(Source records)
** begin **

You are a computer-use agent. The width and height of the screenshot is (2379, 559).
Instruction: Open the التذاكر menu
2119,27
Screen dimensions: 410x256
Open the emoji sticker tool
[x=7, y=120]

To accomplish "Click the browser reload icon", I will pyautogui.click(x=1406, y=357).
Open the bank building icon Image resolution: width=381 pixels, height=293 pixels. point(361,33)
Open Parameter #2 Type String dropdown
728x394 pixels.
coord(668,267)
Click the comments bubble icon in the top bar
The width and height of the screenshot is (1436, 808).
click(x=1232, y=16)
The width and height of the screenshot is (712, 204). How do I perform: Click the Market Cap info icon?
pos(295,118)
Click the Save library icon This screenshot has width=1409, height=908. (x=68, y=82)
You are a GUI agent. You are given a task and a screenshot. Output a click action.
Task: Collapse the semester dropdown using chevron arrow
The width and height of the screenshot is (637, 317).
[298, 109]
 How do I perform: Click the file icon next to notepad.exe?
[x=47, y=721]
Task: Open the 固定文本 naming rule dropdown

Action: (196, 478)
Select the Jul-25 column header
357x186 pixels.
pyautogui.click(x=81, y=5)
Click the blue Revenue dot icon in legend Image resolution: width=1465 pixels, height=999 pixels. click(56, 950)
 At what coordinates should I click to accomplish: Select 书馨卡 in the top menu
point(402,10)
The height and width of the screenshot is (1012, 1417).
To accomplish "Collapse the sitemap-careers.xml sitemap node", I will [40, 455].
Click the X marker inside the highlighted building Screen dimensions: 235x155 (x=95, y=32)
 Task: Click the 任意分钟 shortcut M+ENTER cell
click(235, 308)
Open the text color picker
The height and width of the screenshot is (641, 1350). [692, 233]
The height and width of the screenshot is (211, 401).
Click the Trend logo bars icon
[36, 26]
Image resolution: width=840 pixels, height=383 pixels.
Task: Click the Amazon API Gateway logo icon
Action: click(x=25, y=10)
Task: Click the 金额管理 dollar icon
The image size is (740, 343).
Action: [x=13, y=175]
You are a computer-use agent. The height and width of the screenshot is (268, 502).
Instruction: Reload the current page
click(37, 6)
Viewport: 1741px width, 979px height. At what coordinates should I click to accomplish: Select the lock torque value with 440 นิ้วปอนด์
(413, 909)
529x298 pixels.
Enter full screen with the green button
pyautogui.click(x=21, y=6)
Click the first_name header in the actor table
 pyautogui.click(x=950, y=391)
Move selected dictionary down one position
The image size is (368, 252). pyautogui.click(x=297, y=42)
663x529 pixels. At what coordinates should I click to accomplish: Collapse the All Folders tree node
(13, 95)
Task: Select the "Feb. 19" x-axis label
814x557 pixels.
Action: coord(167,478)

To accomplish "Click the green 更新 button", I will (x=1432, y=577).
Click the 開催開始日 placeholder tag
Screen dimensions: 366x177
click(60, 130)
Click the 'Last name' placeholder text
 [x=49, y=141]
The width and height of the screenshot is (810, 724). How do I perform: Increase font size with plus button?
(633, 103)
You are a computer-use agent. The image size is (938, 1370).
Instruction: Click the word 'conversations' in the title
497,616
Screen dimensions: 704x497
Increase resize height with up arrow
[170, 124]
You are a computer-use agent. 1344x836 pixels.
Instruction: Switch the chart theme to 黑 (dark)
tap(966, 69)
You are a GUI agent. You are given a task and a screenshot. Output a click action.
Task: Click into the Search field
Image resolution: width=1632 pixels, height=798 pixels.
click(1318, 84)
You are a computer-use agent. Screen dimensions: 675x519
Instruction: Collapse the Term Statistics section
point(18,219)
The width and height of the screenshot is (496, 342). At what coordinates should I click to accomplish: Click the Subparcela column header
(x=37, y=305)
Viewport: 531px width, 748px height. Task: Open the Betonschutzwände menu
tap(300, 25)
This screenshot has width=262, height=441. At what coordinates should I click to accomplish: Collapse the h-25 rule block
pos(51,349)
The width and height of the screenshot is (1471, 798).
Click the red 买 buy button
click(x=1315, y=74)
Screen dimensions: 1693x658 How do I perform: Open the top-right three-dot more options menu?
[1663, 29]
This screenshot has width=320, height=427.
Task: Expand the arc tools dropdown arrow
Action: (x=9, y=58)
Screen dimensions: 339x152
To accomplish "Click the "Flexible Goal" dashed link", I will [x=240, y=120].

** end **

# PROBLEM STATEMENT
Reproduce the listing word for word from its first line through the line containing "click(x=1232, y=16)", including both ends.

# SOLUTION TO THIS PROBLEM
You are a computer-use agent. The width and height of the screenshot is (2379, 559).
Instruction: Open the التذاكر menu
2119,27
Screen dimensions: 410x256
Open the emoji sticker tool
[x=7, y=120]

To accomplish "Click the browser reload icon", I will pyautogui.click(x=1406, y=357).
Open the bank building icon Image resolution: width=381 pixels, height=293 pixels. point(361,33)
Open Parameter #2 Type String dropdown
728x394 pixels.
coord(668,267)
Click the comments bubble icon in the top bar
The width and height of the screenshot is (1436, 808).
click(x=1232, y=16)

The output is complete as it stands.